The output is the lines below from the one with "Open the Chats section in sidebar" through the one with "Given: Select the 行の保持 (Keep Rows) icon", both included, printed exactly and with no other line.

● ● ● ●

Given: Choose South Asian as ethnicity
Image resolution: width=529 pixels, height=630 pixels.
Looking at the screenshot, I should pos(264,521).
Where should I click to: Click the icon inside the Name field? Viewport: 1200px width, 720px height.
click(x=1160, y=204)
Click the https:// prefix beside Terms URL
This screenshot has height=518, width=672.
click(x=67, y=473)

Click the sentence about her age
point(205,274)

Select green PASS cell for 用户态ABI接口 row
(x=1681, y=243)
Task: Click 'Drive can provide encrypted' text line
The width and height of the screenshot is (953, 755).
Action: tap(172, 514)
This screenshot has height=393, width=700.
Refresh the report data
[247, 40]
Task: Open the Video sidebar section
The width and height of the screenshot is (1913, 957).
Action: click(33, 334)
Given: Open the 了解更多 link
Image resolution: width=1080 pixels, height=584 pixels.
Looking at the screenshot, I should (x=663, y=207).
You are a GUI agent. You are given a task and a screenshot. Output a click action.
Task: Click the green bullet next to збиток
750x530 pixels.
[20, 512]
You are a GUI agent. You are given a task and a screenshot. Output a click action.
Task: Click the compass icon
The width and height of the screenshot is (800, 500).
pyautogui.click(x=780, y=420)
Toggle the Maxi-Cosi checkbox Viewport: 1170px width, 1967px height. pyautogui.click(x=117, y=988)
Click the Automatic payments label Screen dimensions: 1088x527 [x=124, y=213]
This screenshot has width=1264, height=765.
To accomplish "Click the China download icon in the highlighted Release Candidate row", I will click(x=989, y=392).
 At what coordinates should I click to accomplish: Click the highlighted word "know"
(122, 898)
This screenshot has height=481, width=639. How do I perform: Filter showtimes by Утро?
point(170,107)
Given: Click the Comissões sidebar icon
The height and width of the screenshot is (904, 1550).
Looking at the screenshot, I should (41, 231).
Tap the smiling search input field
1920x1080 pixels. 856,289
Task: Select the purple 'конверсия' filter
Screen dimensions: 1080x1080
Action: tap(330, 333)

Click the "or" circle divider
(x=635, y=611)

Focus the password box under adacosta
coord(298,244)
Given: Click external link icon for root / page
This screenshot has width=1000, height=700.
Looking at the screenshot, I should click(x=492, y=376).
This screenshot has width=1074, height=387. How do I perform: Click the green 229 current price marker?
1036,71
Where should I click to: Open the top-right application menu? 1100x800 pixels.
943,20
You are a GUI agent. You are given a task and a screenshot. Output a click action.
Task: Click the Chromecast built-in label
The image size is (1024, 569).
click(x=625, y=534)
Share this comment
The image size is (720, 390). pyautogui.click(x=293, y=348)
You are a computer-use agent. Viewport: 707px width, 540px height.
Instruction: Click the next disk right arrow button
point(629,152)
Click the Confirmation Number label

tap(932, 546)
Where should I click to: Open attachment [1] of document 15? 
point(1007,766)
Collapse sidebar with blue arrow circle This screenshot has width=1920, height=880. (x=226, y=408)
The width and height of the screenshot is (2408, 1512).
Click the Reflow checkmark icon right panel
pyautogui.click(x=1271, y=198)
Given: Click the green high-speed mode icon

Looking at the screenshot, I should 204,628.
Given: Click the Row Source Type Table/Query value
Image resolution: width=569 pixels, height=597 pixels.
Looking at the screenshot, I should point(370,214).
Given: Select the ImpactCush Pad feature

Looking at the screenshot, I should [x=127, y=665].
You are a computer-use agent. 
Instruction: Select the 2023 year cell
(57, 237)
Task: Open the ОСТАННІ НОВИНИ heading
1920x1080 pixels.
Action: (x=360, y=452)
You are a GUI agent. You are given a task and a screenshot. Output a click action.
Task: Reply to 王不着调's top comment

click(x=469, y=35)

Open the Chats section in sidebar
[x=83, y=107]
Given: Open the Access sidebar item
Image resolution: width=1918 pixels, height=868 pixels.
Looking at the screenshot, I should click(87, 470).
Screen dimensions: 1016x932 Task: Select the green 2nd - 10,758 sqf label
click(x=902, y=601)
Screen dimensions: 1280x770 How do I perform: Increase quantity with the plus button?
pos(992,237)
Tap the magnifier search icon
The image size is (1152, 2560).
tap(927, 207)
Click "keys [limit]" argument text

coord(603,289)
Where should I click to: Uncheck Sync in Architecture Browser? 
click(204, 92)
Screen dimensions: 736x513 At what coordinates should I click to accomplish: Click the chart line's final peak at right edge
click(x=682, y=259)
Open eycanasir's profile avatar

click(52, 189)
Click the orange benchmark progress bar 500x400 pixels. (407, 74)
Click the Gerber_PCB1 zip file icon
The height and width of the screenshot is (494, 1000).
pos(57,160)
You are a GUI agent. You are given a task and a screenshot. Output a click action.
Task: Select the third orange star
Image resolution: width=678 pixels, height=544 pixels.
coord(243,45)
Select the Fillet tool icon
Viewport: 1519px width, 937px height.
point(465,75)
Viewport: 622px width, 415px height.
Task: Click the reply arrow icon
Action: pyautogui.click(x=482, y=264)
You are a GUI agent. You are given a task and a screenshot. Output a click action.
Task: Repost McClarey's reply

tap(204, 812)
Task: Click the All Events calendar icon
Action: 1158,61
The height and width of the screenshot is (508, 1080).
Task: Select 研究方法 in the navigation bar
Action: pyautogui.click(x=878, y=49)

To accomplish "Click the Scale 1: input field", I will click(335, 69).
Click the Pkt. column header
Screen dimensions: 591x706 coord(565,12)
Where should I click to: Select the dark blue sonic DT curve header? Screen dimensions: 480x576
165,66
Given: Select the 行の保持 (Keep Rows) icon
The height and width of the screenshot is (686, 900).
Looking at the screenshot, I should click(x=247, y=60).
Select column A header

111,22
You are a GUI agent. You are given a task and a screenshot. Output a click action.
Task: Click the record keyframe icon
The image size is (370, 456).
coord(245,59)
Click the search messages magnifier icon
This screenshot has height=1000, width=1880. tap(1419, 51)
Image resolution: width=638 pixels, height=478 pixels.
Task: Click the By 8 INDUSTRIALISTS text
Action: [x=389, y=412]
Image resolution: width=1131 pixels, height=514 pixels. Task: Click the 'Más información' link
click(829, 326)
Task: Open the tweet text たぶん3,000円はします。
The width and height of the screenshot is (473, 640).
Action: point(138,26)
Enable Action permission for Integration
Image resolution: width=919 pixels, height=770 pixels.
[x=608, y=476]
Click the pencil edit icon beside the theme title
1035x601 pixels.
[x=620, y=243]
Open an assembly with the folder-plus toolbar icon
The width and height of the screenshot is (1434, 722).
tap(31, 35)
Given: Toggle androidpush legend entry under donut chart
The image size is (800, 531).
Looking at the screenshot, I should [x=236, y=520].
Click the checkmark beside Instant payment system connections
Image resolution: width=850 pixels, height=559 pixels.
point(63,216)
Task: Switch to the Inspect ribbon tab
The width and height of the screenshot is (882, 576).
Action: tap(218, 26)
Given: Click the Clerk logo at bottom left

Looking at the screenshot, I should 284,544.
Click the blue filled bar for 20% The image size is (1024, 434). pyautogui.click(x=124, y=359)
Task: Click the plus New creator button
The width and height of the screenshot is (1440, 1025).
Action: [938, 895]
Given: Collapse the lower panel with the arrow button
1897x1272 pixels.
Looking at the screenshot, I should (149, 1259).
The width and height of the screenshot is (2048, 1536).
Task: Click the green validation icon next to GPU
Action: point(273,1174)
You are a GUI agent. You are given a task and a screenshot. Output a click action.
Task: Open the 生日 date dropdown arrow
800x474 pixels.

● ● ● ●

» Response area
Open the Chats section in sidebar
[x=83, y=107]
Given: Open the Access sidebar item
Image resolution: width=1918 pixels, height=868 pixels.
Looking at the screenshot, I should click(87, 470).
Screen dimensions: 1016x932 Task: Select the green 2nd - 10,758 sqf label
click(x=902, y=601)
Screen dimensions: 1280x770 How do I perform: Increase quantity with the plus button?
pos(992,237)
Tap the magnifier search icon
The image size is (1152, 2560).
tap(927, 207)
Click "keys [limit]" argument text

coord(603,289)
Where should I click to: Uncheck Sync in Architecture Browser? 
click(204, 92)
Screen dimensions: 736x513 At what coordinates should I click to accomplish: Click the chart line's final peak at right edge
click(x=682, y=259)
Open eycanasir's profile avatar

click(52, 189)
Click the orange benchmark progress bar 500x400 pixels. (407, 74)
Click the Gerber_PCB1 zip file icon
The height and width of the screenshot is (494, 1000).
pos(57,160)
You are a GUI agent. You are given a task and a screenshot. Output a click action.
Task: Select the third orange star
Image resolution: width=678 pixels, height=544 pixels.
coord(243,45)
Select the Fillet tool icon
Viewport: 1519px width, 937px height.
point(465,75)
Viewport: 622px width, 415px height.
Task: Click the reply arrow icon
Action: pyautogui.click(x=482, y=264)
You are a GUI agent. You are given a task and a screenshot. Output a click action.
Task: Repost McClarey's reply

tap(204, 812)
Task: Click the All Events calendar icon
Action: 1158,61
The height and width of the screenshot is (508, 1080).
Task: Select 研究方法 in the navigation bar
Action: pyautogui.click(x=878, y=49)

To accomplish "Click the Scale 1: input field", I will click(335, 69).
Click the Pkt. column header
Screen dimensions: 591x706 coord(565,12)
Where should I click to: Select the dark blue sonic DT curve header? Screen dimensions: 480x576
165,66
Given: Select the 行の保持 (Keep Rows) icon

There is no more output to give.